Commons:Batch uploading/Commanster

James K. Lindsey maintains a site with pictures of all things living in the Commanster area, Belgium High Ardennes. All species pictures were uploaded in July 2009 by User:Sarefo.

First try edit

Actually the first batch was done much earlier, around 2007. At the time Commonist was used with lots of inefficient cut'n'paste into the descriptions. Although i tried to maintain a consistent appearance, these were done in several chunks of 100-1000 pictures, and the result varies. For example, species names are wikified only in some of those batches. Also, the names of the files were sometimes inconsistently changed from the original filenames.

Update 2009 edit

In 2009, the original Commanster site and the wiki upload had diverged so much that about 3,000 new pictures needed to be uploaded. Steps were taken to be more consistent this time.

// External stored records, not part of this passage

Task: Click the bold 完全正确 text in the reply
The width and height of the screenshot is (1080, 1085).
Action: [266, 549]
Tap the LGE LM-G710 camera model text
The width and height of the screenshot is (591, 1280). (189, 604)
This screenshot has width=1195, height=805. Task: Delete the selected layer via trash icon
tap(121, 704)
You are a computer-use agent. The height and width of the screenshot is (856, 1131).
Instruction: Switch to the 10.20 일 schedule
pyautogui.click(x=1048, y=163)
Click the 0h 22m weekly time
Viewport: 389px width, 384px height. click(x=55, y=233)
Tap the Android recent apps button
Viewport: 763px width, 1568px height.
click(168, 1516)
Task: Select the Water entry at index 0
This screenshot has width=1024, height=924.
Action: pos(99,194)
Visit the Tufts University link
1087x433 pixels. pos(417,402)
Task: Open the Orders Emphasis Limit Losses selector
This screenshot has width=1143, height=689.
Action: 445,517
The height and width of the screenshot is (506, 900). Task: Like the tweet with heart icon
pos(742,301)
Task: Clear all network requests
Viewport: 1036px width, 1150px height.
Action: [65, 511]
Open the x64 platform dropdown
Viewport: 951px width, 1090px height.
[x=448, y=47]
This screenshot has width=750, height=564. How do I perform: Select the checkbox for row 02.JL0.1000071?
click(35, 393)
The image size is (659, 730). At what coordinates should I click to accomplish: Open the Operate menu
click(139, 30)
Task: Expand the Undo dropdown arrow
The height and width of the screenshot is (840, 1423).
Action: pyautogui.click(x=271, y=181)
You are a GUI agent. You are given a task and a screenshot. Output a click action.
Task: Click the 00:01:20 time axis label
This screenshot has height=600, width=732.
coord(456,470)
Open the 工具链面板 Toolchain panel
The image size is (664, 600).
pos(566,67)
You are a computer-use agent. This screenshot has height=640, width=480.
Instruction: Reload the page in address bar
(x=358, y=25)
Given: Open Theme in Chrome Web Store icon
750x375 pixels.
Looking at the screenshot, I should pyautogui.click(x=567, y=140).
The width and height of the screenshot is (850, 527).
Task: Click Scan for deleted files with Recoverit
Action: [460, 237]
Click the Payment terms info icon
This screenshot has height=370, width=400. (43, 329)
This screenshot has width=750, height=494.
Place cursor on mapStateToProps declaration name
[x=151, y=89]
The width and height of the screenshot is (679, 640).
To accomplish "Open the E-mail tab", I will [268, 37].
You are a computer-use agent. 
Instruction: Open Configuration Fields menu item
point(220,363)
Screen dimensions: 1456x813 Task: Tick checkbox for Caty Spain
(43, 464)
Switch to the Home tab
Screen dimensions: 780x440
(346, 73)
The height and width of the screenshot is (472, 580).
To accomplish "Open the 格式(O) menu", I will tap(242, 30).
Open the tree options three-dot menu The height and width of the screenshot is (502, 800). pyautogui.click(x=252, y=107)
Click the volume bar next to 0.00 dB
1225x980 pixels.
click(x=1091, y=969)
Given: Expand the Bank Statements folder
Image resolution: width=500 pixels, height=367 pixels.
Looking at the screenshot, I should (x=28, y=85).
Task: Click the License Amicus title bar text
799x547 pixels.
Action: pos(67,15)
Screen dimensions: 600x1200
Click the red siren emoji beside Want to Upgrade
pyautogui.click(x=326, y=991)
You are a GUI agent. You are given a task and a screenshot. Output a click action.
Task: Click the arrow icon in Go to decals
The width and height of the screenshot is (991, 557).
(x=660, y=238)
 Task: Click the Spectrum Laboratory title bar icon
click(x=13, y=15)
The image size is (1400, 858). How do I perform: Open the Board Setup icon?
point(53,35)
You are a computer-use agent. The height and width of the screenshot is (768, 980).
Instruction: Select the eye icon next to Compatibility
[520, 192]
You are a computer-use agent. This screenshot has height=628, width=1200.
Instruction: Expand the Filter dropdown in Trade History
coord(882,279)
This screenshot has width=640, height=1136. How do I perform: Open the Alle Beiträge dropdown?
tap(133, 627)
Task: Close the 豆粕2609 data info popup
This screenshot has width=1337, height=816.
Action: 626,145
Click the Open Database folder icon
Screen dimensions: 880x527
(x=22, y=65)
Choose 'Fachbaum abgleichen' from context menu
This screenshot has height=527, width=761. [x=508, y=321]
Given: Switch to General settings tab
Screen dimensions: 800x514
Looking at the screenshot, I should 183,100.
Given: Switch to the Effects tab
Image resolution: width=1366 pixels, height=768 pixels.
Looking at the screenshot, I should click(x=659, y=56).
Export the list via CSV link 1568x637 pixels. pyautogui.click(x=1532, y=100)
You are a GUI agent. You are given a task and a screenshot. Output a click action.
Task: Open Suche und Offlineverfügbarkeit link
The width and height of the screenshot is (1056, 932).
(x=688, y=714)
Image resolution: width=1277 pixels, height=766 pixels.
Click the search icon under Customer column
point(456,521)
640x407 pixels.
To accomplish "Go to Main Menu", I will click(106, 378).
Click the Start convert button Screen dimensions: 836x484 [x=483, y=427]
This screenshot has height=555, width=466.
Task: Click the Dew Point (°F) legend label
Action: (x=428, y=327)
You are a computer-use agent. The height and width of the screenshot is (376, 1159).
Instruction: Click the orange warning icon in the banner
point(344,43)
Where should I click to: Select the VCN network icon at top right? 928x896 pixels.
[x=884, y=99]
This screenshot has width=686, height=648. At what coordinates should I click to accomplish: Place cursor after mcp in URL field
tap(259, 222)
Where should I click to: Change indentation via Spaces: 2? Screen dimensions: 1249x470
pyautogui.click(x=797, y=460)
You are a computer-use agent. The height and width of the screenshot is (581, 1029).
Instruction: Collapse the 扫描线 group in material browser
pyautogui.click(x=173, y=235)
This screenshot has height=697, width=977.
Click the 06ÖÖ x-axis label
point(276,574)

  • all the original (from the Commanster site) filenames remained, with the ".-.lindsey"-suffix added.

File name logic edit

  • coding of numbers in filenames:
  • no number = male or sex unknown
  • 2 = female
  • 3 = couple
  • 4/5 = juvenile
  • 9 = wing
  • there are sometimes other numbers for special things.
  • in rather rare cases, there are single letters added in the original filenames, for example when there are two pictures females of a species, the second picture will be called Genus.species2b.jpg.

Preparing the data edit

all work was done on debian testing.

  • i first created a complete mirror of the commanster site with wget. then i moved all species pictures into one directory.
  • to be able to distinguish files that already were uploaded in 2007 from new ones, i used an md5 hash for each file. all files with a hash occuring in the already uploaded batch were deleted. (some awk/comm magic did this iirc, including an unelegant hack temporarily including the md5 in the filename)
  • then i prepared the data for mass upload using Erik Moeller's upload.pl, which i had still lying around from july 2008. it requires a files.txt inside the picture directory.
  • i put data like OTRS ticket, Lindsey category + copyright into the "@" field, which goes into all descriptions. later Duduman found that it's better to create a special template for this, so data needs only be changed once, if necessary.
  • As i use Vim all the time, i was too lazy to create a nice python script, and just created the individual descriptions using Vim's macro functionality for some mass automated cut and paste.

Lessons learned edit

  • Think first, then think again, then upload ;)
  • Better create one single script for all steps, than hack you way towards the goal. This way, if there's an error, you don't need to walk all the way again. Also this would make future updates easier, as update functionality could be added to the script.

Remaining problems edit

  • There is currently no good system in place to ensure automated/consistent transfer of information between Lindsey's site and Commons. Jim himself only changes filenames when the identification changes. But if he has a better picture for the female of "Genus species", he will delete the old picture and name the new one like the old one. Thus, filenames are still not 100% reliable. Also, his file system puts each species in one of four season (spring, summer,...) folders, according to first sightings. so if he suddenly encounters a species in spring that he before only knew from summer, the species page moves to a different folder; this will break the Source field in Commons.
  • The old batch of about 3,000 files should be worked into the same look as the new one. this would probably 90% be possible with a bot, no idea how much was changed in the last two years by human authors.
  • Many pictures are not in galleries yet.
  • Source links linking to the species pages are being worked on, but only for the new 3,000 batch. the data for this, to be found in User:Sarefo/data, was produced by "find"ing the commanster mirror for occurrences of .html files with the same genus.species name as the picture.